Mutagenesis and Enzyme Inhibition Studies of West Nile virus NS2B/NS3 Serine Protease

Abstract

West Nile Virus (WNV) is the leading cause of mosquito‐borne disease in the United States, however there is currently no vaccine that can be used on humans to prevent or treat the infection. WNV is a +RNA virus of ~11 kbp and translated from a single open reading frame to produce a single polyprotein. This polyprotein is post‐translationally processed into three structural and seven non‐structural proteins. Specifically, NS2B and NS3 WNV proteins correspond to a serine protease which is required for further WNV viral replication (Nitsche 2018). Inhibition of this serine protease therefore represents an outstanding opportunity to possibly develop antiviral therapy. This research uses PCR to isolate a functional serine protease (NS2B/NS3), when expressed in the model bacterial organism, Escherichia coli (Shannon, 2016). An NS2B/NS2 serine protease assay will confirm the functionality of the enzyme. Utilization of known serpin (serpin protease inhibitors) will be used as positive control for the assay (Sanchez‐Navarro, AS et al., 2021). Utilization of the validated assay for NS2B/NS3 targeted mutagenesis through CRISPR/Cas9 or chemical mutagens, resulting in the identification of amino acid residues critical for functional WNV serine protease.
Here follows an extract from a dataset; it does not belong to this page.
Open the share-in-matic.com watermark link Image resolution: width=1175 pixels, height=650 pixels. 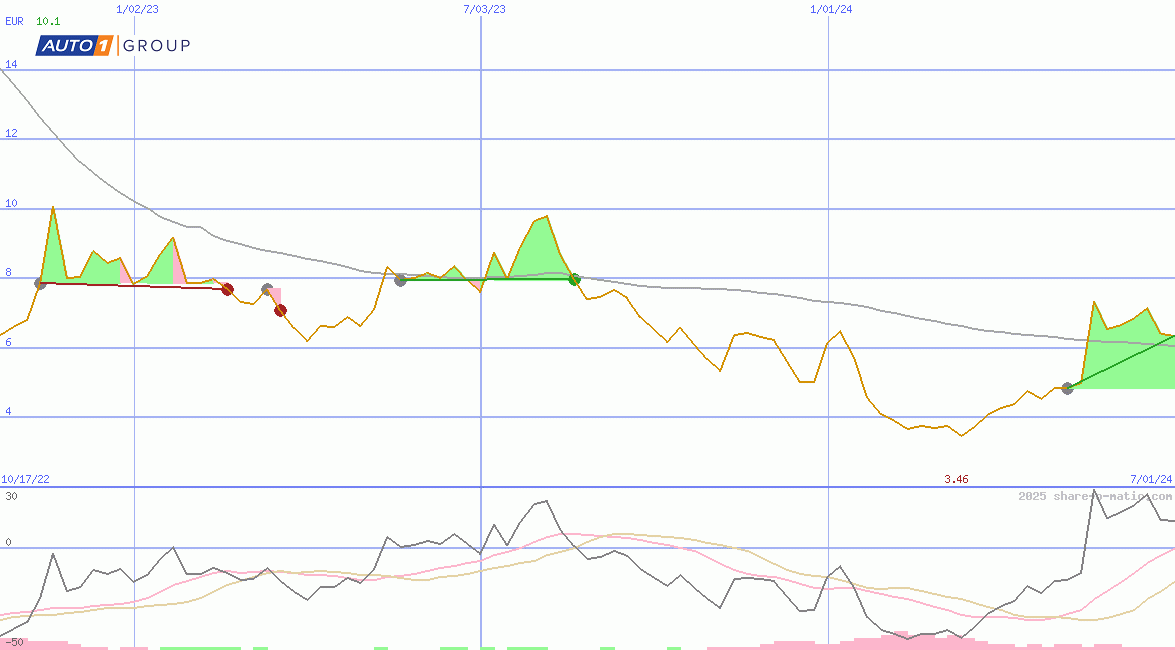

These residues taken together with protein modelling and structure‐based design experiment, could then be used for drug development to generate novel chemical compounds or identify alternative natural product serpins (e.g. from bacteria, fungi, plants) which could ultimately prevent the virus from carrying out its final steps in replication and therefore inhibiting its ability to infect its host.